J’ai avancé pas après pas, avec la puissance de ce lignage, son histoire mais surtout son mystère. Une histoire intimement liée à un territoire : celui du Caldaguès.
J’ai grandi avec l’espoir, un jour, de retrouver ces racines, mes racines. Le désir de construire moi aussi, d’écrire quelques pages à mon tour de cette histoire, pour servir ma famille et rendre hommage à mes ancêtres.
Je me suis construit enfant, en regardant ce point sur cette carte de France, qui symbolisait le lieu de mes racines, le départ, la source de mes origines.
Si j’attache de l’importance au nom, celui du père, c’est sans doute qu’il est fondamentalement identitaire, rattaché à des valeurs, celles de la famille, mais aussi celles de la montagne et du monde rural qui donnent ce sentiment d’être ancré dans la roche, dans la terre…. De ne plus pouvoir être déraciné.
Le métier que j’exerce, tatoueur, est lui aussi tout en symbolique, chargé d’un lourd passé et, malheureusement encore souvent dans notre société, associé à la criminalité.
Je l’ai choisi certainement de façon inconsciente, mais les années m’ont révélé l’importance, la puissance d’un tel acte.
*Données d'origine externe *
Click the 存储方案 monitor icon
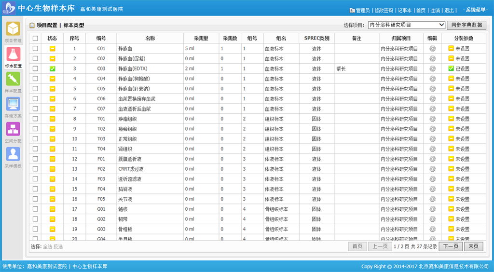Viewport: 494px width, 272px height. click(13, 105)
Un acte qui, de façon tribale, presque atavique, reste celui d’un rituel, d’un passage qui, encore une fois, dans notre société, reste transgressif.
Cette marque, cette trace encrée sur le corps, ce souvenir que laisse un tatouage est, à mes yeux, tout aussi identitaire. C’est sans doute ce qui me porte, m’anime, me nourrit et m’aide à avancer, sans renoncer, malgré les difficultés ou les obstacles du quotidien. Il n’est pas possible de tricher, mentir, duper ou tromper, quand il est question de ses racines, de son nom, de son identité. Comme il n’est pas facile de construire un tel événement, dans un petit village peuplé de 900 âmes. Une petite cité qui rassemble, pour l’année passée, quand même plus de 12 000 festivaliers.
Je suis fier de ce qui se passe ici, d’apprécier et de découvrir un peu plus chaque jour les Caldaguès. Fier aussi de montrer à mes enfants et à mes proches qu’il est parfois nécessaire, voire vital, d’aller au bout de ses rêves.
Nous laissons tous une trace de nos actions, de notre passage, un souvenir dans la mémoire. Cette réminiscence du passé qui peut nous conforter dans nos choix, celui de nos proches, qui peut nous porter vers l’avenir et laisser comme un témoignage. Je suis heureux qu’en ce premier week-end de juillet, ici à Chaudes-Aigues et pour la cinquième édition de notre festival, nous nous retrouvions pour célébrer nos passions communes.
Merci à vous tous, confrères et amis, voisins, élus ou commerçants, visiteurs, passionnés ou simples curieux, bénévoles, partenaires financiers. Merci même à nos détracteurs. Je ne pourrais décemment pas remercier Cécile, mon épouse, un merci ne représenterait rien. De la même façon qu’il n’y aurait pas de Festival sans son implication, son dévouement et son investissement, son amour.
Il y a des choses que l’argent n’achète pas, des choses qui se méritent. Il faut souvent tout donner sans trop attendre, mais je sais qu’il se passe quelque chose ici. Sans aucun doute ce qui ressemble le plus à des retrouvailles, celles d’une grande famille, cette famille que l’on peut décider de choisir, ou même de se construire.
C’est ce que j’associe à une immense cousinade, et cela me réconforte et me rassure, dans un monde qui souffre ou qui semble malade d’une forme chronique d’indifférence.
Il y a encore des endroits où il fait bon vivre et se retrouver ; Chaudes-Aigues est bien ce lieu, ce point sur la carte de France que je déployais avec mes petits bras, il y quarante-quatre ans.
Je vous souhaite de passer un excellent festival.